#### Set of tasks:
1. Please answer these questions using the thread on chartering in Kauai, marking each answer with the same letter.
(a) What length range of sailboat does the first post say they want?
(b) How many crewed charters in Hawaii does the reply say the writer has done?
(c) Which island does the reply name as a possible exception for finding bareboats?
2. Duplicate the passage from the Kauai chartering thread, starting at "Hello all. My" and ending at "Bob in Pittsburgh.".

··· Passage given ···

# Chartering in Hawaii (Kauai)



## TSOJOURNER (Dec 16, 1999)

Hello all. My wife(to be ) and I are going to Hawaii (island of Kauai) for our honeymoon in October. We cannot seem to find a marina where we can rent a sailboat. We are looking for something at least 15ft. no longer than 25ft. I have keelboat certification with some additonal skippering experience. Does anybody have any advice or knowledge of where I might look in Kauai for rentals? We even thought of crewing for someone for a day sail if we could arrange it. Thanks to anyone with information. Happy sailing everyone! Bob in Pittsburgh.


----------



## TSOJOURNER (Dec 16, 1999)

I have done three crewed charters in Hawaii. You will not find any bareboats on any of the islands with the possible exception of Oahu. The sailing is quite chalenging in the islands. If you stay at a resort with a good water sports program you may find a sunfish or cat to rent but only if the resort is in protected waters.

··· Items ···

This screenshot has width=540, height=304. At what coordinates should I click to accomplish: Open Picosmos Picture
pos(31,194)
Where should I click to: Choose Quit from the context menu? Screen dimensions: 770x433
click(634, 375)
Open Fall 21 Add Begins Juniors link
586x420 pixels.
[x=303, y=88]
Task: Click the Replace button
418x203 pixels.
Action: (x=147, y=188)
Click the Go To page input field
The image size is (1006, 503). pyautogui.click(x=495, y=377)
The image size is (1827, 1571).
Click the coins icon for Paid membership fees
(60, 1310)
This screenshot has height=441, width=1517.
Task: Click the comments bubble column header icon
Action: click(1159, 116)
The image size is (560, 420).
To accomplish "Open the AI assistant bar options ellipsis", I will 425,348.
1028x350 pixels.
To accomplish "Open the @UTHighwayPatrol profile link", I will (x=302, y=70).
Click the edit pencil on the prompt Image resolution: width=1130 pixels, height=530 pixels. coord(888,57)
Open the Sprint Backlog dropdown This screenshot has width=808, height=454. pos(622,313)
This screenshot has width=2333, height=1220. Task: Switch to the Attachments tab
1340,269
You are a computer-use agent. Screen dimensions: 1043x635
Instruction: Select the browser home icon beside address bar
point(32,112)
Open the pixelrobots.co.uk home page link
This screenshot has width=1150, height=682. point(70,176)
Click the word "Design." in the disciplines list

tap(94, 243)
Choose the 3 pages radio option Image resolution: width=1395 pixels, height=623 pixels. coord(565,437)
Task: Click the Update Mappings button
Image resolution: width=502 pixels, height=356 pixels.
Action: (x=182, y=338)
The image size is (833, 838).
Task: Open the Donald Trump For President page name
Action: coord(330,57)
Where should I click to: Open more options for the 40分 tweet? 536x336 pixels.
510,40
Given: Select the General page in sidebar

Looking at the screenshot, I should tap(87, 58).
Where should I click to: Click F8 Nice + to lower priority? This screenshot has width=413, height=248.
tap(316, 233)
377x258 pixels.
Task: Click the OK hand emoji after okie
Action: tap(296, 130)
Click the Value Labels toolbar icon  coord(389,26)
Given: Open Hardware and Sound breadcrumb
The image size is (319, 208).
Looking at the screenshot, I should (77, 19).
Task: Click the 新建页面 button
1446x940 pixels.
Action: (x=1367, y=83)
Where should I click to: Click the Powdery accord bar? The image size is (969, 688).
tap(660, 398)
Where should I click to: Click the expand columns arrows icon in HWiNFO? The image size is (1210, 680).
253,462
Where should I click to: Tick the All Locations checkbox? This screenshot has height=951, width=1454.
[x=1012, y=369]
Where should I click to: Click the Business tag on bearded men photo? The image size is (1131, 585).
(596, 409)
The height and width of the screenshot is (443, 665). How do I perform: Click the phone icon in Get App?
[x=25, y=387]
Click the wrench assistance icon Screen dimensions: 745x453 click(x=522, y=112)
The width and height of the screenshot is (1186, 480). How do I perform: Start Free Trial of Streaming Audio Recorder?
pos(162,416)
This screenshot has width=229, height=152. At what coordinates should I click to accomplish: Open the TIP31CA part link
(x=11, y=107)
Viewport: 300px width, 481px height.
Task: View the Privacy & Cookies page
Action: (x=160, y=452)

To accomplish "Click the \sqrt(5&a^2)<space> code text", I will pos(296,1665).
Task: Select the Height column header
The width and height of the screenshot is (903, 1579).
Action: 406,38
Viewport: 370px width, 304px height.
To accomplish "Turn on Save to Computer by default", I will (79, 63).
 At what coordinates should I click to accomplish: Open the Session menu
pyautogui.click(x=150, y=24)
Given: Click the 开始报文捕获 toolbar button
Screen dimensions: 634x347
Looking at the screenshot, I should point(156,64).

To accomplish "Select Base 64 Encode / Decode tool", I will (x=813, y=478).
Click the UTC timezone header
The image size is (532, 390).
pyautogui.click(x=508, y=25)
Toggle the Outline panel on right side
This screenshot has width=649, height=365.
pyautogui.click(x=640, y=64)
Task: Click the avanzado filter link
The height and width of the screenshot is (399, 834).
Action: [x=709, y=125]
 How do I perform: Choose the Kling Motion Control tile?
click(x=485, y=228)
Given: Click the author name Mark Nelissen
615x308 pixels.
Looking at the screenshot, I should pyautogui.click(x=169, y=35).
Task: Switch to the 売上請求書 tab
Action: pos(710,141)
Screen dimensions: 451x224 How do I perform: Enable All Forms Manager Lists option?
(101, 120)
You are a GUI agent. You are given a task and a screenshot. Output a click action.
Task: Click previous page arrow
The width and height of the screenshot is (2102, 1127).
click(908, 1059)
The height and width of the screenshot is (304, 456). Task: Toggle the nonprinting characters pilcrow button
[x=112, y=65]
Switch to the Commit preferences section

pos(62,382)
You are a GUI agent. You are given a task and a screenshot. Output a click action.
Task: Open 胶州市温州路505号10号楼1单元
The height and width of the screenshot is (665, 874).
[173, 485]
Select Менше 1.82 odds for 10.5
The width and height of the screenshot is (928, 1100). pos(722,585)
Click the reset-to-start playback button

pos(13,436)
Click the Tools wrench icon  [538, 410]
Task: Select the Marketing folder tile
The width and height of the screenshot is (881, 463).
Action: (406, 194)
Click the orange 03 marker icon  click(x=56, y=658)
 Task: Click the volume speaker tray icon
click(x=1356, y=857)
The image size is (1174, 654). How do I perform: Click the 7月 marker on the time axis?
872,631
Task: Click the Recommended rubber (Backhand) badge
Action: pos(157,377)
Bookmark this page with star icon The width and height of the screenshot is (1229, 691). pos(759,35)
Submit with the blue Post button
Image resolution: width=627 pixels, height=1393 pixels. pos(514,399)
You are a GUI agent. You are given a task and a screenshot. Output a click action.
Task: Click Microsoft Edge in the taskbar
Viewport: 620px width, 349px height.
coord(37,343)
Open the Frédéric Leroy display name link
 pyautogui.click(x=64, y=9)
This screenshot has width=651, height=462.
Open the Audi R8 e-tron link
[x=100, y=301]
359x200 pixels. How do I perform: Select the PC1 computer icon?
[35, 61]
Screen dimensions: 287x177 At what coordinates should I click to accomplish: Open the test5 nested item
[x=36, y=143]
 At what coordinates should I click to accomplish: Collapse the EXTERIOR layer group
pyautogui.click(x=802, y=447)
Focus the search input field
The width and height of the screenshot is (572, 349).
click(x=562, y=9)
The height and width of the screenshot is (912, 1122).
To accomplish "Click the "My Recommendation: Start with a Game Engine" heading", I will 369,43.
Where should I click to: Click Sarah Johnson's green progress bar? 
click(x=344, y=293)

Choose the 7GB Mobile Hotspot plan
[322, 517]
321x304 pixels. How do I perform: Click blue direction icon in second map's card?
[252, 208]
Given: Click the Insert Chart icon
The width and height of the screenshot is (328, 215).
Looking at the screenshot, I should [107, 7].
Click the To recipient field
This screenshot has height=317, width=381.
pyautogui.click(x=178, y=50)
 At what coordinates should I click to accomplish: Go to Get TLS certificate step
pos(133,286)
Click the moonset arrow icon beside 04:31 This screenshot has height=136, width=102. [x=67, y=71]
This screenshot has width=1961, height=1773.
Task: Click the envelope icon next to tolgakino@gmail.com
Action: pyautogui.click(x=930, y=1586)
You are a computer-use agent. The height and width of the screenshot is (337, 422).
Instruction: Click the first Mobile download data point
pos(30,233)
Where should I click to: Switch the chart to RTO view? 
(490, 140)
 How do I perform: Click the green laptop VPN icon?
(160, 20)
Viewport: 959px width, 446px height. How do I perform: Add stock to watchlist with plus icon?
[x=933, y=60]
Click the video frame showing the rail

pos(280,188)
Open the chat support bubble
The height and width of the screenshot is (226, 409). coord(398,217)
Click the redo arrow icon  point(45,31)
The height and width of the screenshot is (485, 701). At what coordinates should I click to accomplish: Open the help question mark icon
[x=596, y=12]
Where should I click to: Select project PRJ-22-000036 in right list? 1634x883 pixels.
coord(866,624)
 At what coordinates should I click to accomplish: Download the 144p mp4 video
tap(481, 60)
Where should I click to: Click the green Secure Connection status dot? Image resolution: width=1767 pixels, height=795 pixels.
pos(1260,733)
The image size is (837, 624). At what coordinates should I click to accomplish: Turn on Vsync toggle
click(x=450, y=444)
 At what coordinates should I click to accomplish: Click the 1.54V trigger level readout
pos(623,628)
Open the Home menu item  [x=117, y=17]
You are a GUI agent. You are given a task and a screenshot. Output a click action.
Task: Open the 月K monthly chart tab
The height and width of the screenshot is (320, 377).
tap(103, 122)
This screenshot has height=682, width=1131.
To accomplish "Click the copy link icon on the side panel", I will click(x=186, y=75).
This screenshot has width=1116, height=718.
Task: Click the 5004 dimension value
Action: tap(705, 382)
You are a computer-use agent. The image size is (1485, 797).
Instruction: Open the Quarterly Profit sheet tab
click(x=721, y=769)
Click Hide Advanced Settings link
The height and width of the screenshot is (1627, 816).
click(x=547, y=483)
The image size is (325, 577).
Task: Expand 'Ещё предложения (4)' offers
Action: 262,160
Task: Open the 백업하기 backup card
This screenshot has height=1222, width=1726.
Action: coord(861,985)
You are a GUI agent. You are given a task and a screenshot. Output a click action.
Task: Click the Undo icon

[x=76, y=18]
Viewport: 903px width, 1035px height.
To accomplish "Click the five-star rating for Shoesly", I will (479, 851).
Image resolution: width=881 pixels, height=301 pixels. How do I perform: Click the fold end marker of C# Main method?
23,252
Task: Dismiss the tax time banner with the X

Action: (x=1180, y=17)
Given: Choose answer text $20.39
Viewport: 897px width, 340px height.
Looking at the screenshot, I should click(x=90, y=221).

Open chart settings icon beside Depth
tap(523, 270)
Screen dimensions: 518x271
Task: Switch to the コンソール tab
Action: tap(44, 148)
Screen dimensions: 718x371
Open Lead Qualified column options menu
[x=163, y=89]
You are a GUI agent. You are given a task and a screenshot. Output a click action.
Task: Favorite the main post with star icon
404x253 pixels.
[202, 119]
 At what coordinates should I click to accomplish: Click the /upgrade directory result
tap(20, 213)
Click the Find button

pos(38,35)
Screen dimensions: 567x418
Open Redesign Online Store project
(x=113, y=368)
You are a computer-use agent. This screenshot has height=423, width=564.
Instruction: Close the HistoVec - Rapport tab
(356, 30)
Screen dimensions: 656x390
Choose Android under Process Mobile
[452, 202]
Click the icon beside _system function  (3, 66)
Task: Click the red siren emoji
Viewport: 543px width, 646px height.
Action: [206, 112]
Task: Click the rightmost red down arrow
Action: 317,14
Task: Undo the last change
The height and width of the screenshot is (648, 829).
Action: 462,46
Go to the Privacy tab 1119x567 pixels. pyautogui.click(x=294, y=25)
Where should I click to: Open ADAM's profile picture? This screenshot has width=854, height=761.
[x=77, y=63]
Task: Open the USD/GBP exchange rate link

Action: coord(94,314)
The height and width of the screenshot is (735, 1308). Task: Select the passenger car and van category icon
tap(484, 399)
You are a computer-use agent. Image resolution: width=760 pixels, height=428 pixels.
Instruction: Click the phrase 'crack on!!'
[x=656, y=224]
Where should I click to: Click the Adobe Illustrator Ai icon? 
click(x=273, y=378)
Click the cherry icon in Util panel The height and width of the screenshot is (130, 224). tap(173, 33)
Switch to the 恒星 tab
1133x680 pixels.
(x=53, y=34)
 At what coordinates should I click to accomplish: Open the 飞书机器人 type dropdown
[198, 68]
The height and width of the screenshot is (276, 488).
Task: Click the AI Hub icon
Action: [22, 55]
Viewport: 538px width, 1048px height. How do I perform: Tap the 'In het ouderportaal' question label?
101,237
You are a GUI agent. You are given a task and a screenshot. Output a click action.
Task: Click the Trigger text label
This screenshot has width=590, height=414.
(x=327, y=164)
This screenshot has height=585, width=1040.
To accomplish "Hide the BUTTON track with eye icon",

···

#### The results:
1.
(a) At least 15 ft and no longer than 25 ft
(b) Three
(c) Oahu

2.
Hello all. My wife(to be ) and I are going to Hawaii (island of Kauai) for our honeymoon in October. We cannot seem to find a marina where we can rent a sailboat. We are looking for something at least 15ft. no longer than 25ft. I have keelboat certification with some additonal skippering experience. Does anybody have any advice or knowledge of where I might look in Kauai for rentals? We even thought of crewing for someone for a day sail if we could arrange it. Thanks to anyone with information. Happy sailing everyone! Bob in Pittsburgh.